Charles L. Brown Wreck
St. Eustatius Marine Park · Sint Eustatius
At 100 m (327 ft) long, the Charles L. Brown is the largest shipwreck in the eastern Caribbean — a former AT&T transatlantic cable layer built in Naples in 1954 as the CS Salernum. Sint Eustatius bought her for one dollar, stripped her of contaminants and scuttled her on 25 July 2003 to seed an artificial reef. She lies on her side on a sand slope off the island's leeward coast: the upper hull tops out near 20 m while the bridge and bow reach 30 m, and a long swim through runs the superstructure.
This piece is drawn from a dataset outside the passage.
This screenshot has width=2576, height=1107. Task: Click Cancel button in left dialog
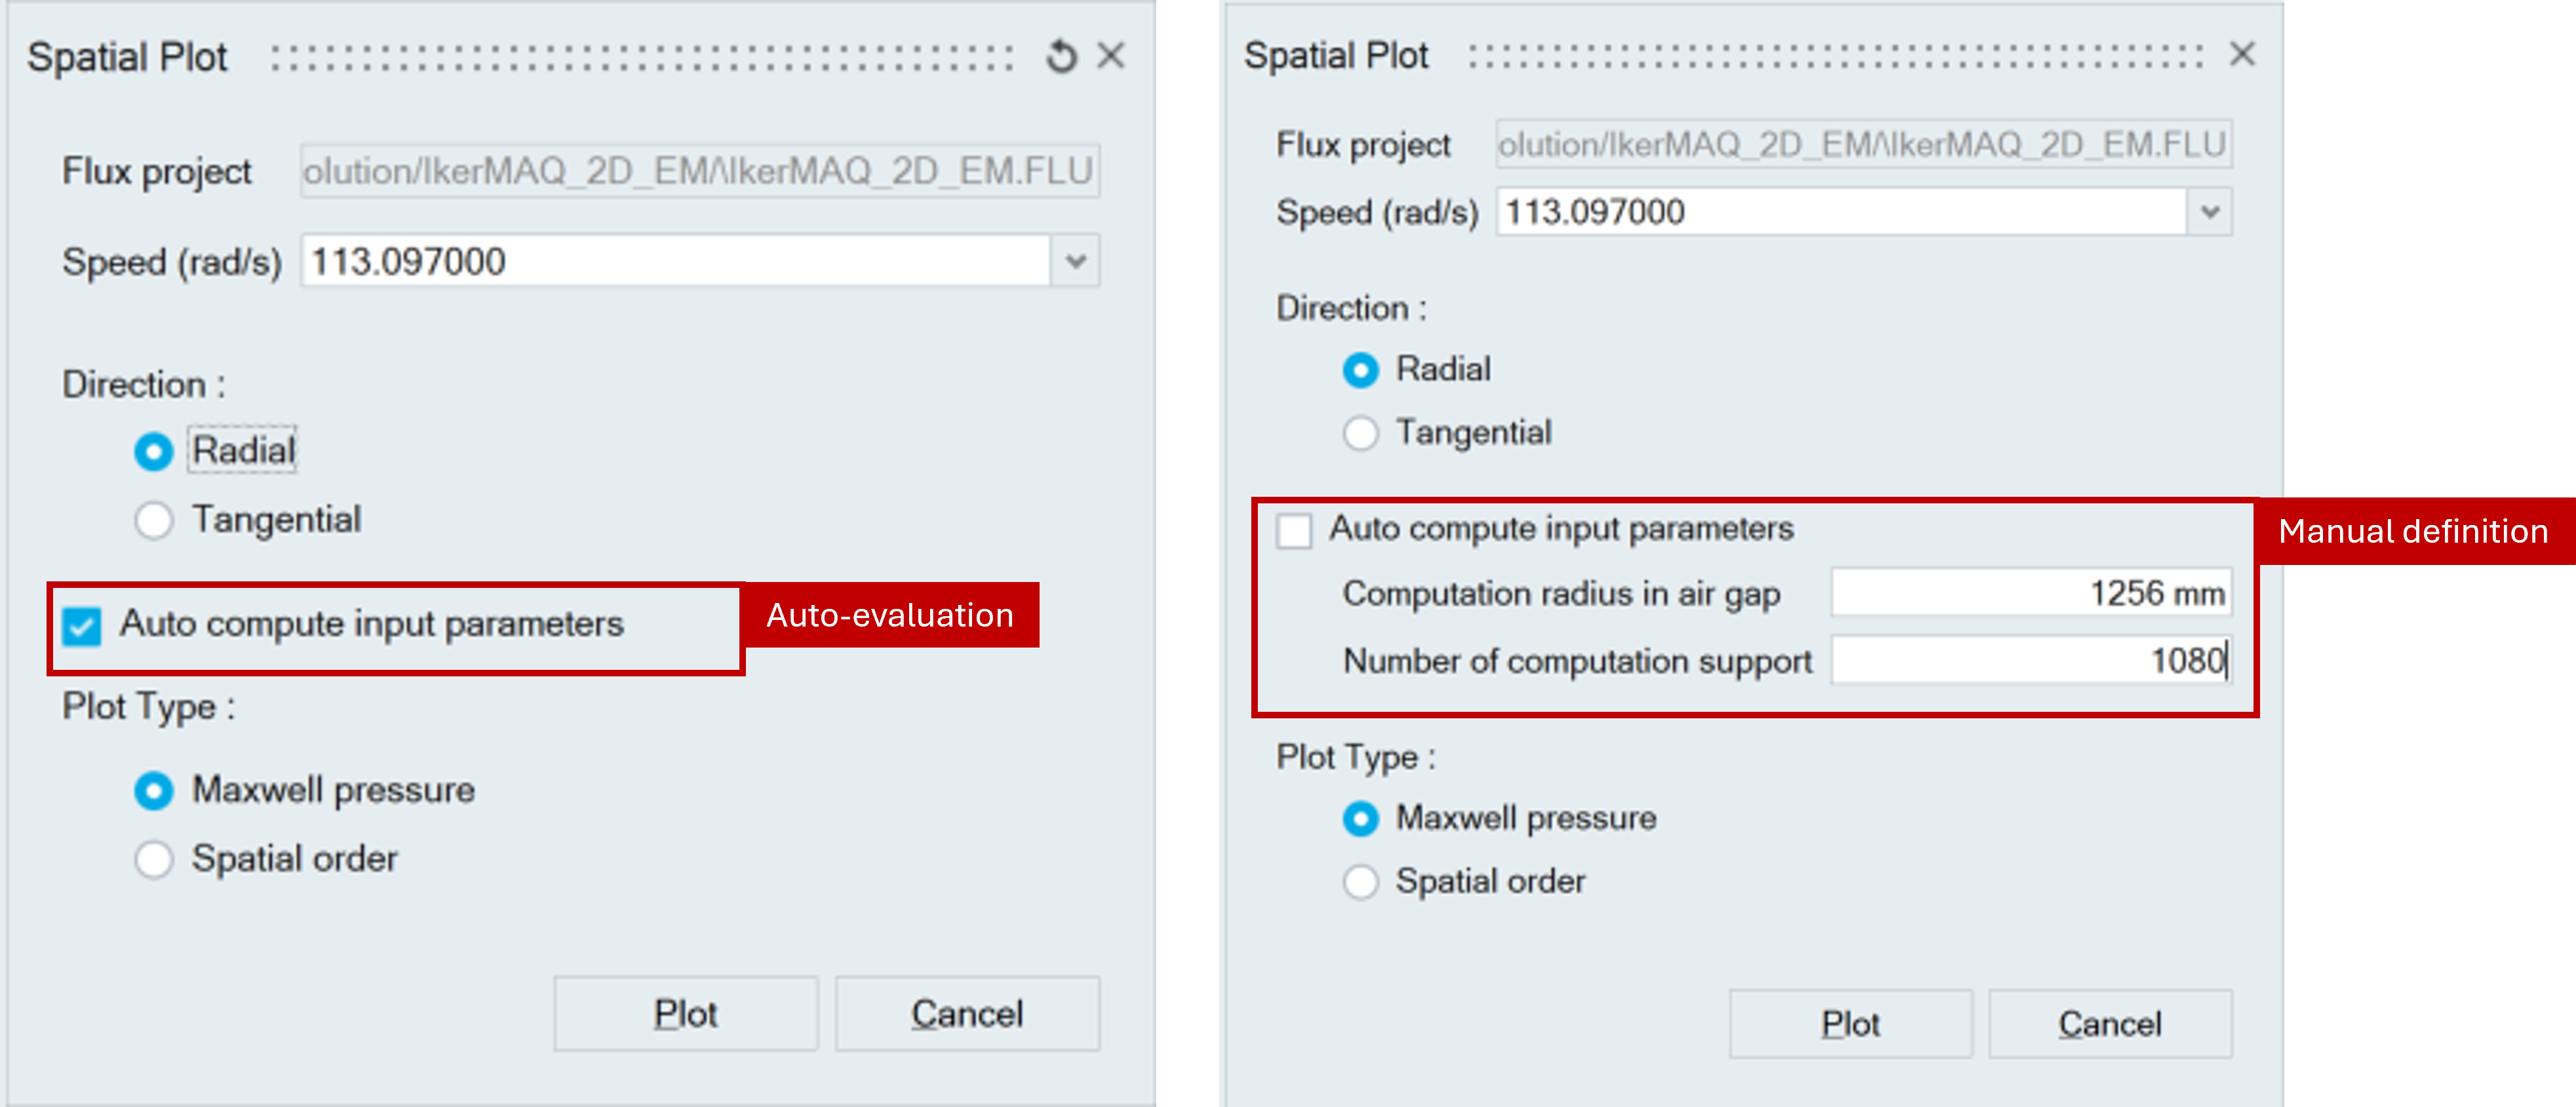[967, 1014]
Encrusting cup coral and sponges now sheathe the steel, and a resident barracuda nicknamed 'Charlie', dense schools of horse eye jacks, cubera snapper and passing reef sharks patrol the hull.
Conditions
Depth
20 to 30 m
Open water and up
Current
Usually gentle
Can pick up on the edge
Visibility
18 to 28 m
Clearest in the calm season
Water
25 to 30°C
Shorty or rash guard
Month by month
| Month | Jan | Feb | Mar | Apr | May | Jun | Jul | Aug | Sep | Oct | Nov | Dec |
|---|---|---|---|---|---|---|---|---|---|---|---|---|
| Water (°C) | 26 | 25 | 25 | 26 | 26 | 27 | 28 | 28 | 28 | 28 | 27 | 26 |
| Vis (m) | 20 | 20 | 20 | 20 | 20 | 20 | 18 | 15 | 12 | 12 | 15 | 20 |
| Current | Gentle | Gentle | Gentle | Gentle | Gentle | Gentle | Gentle | Moderate | Moderate | Moderate | Gentle | Gentle |
Your chances of seeing each animal
Great barracuda
Last confirmed May 15, 2026 · 65 records
Almost always
Nearly every dive
Horse-eye jack
Last confirmed Aug 4, 2025 · 1 records
Likely
About 6 in 10 dives
Cubera snapper
Expected
Known here, not yet in recent logs
Hawksbill turtle
Expected
Known here, not yet in recent logs
Spotted eagle ray
Expected
Known here, not yet in recent logs
Caribbean reef shark
Expected
Known here, not yet in recent logs
Gear
Basic kit
For this site
- Primary dive light · The superstructure swim-through and the wreck's interior compartments are dark even at midday; a torch reveals the cup coral, sponges and moray eels colonising the steel.
- Nitrox and dive computer · With most of the structure sitting between 20 and 30 m, enriched air meaningfully extends bottom time on this deep wreck while a computer tracks the multi-level profile.